Unless we need them for the python interpreter at the mom also, one option could be to add them as server attributes, something like qmgr -c “set server PBS_PYTHON_RESTART_MAX_HOOKS=xxx” - since they really alter the server’s behavior?

Hi Bhroam,

Correct, on systems where /proc/self/statm is not present the actual data will be replaced with “unknown”.

Mike

Hi Subhasis,

Yes, we could add them as server attributes rather than configuration variables. Longer term, all of this should go away once the PBS/Python integration gets fixed such that Python can perform garbage collection properly. I was taking the path of least resistance by adding them as config vars. I can change them if you (or others) feel strongly about this.

While unit testing I was updating the pbs_server script to set environment variables prior to exec’ing pbs_server.bin, in addition to altering the pbs.conf file.

Thanks,

Mike

Could you add that if the memory usage is not available, “Unknown” will be printed to Interface 8?

Bhroam

Hi Mike,

I think that it would be better to add them as server attributes. The qmgr command prvovides a clean, consistent, and easy to manange/test interface for whatever amount of time we are supporting this interface. The functionality may go away in the short to near term, but we cannot count on that. And, even if it does go away in the near term, an implementation in qmgr still takes us in the direction that we need to go in terms of unifying the interface.

  -Ian

Hi Ian,

The implementation is complete and signed off at this point. I’ll defer to Scott C. as to whether I should spend more time on this.

Mike

Hi Bhroam,

Done.

Mike

Hi PBS Pro Maintainer…

I’m worried about the precedent that is being set here: design published on Mon at 11a followed by a declaration on Tue at 3p (the next day) that “it’s final”.

I would strongly encourage the maintainers to require a longer design review period and provide the community with at least a few business days for comments and discussion before declaring a design final.

Thanks!

Regarding the design itself – I’m OK with environment variables… as long as we are OK with new contributions also using environment variables for similar settings.

@mkaro I would suggest that we change the implementation to use qmgr. That way we set the direction for future. I am not particularly averse to the current implementation, however, I would hate to make this implementation a norm for every other implementation till the day we fix the Hooks/PBS interface (which could be a bit far away).

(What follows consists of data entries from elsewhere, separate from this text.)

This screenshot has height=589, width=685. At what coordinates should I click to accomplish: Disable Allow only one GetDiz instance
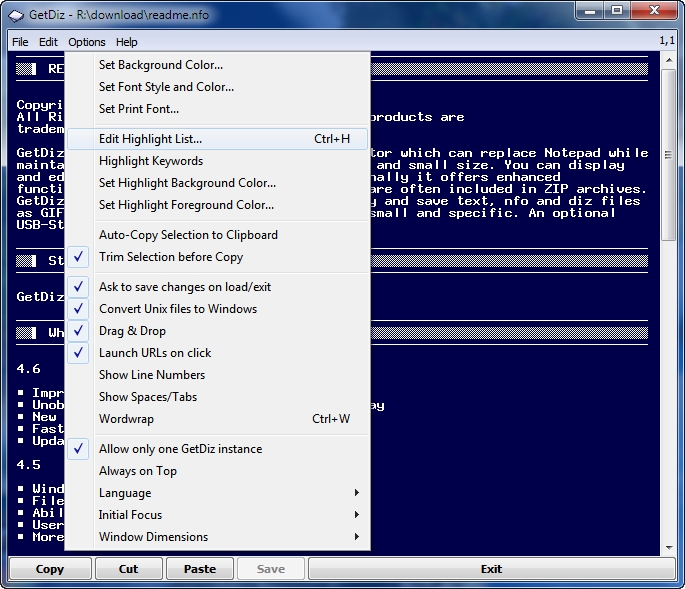pos(180,449)
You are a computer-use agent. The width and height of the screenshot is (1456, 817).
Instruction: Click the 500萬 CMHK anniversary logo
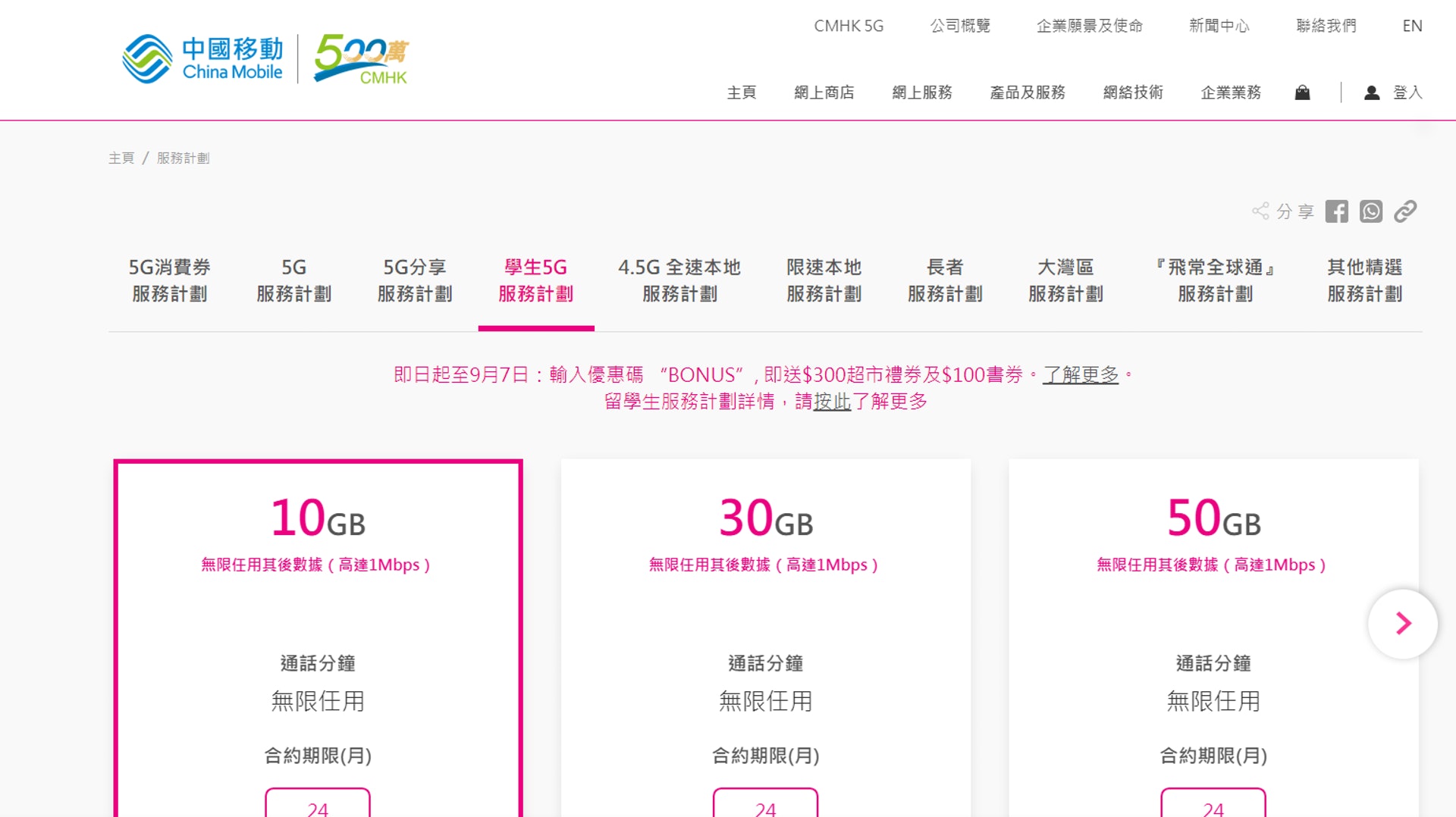(x=361, y=58)
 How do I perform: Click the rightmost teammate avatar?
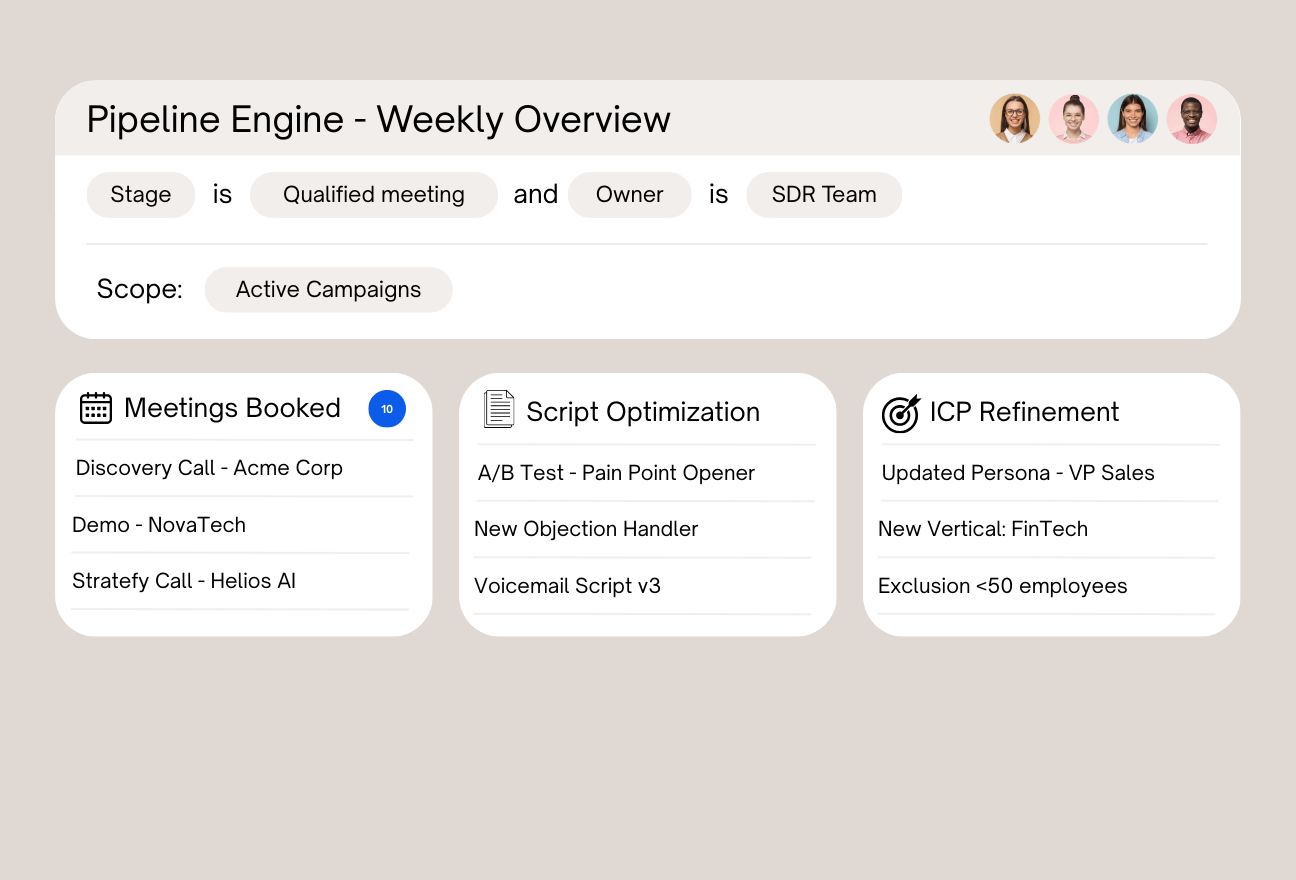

@billnitzberg I do share your concern. We need to work out a way via which we can say that a design is actually seen and agreed upon before we finalize the implementation.

The design document has been updated to reflect the comments and suggestions. The implementation and corresponding pull request has also been updated. Please review and provide your feedback in as timely a manner as possible.

1 Like

Sounds like an excellent task for a small architectural review committee. :grin:

2 Likes

After some discussion in the office about what is public and what is private, I’m going to make a comment. Mike, do you want your log messages Public? I feel a lot of log messages should be Private/Unstable unless there is a good reason to do otherwise. If you make these Public, they are more difficult to change in the future. Of course they are experimental, so that means they are more easily changed than if they’re stable. If you feel like they should be public, then keep them there.

One reason to make a log message public and stable or experimental would be if it were going to be used in the PTL tests being written to cover the bug fix.

It’s always been my impression that anything visible to an admin should be made Public. That said, I’ll be glad to make them private if there are no objections.

Hey Mike, few comments.

  1. Define the type of those variables if they take integer or long values. Is 0 an acceptable value?
  2. Is there a maximum range for these values?
  3. What happens if admin set one or all of them to 0 (I understand it is unlikely) but do we have a control of how often python interpreter would get re-started. Also would there be a warning message for such scenarios?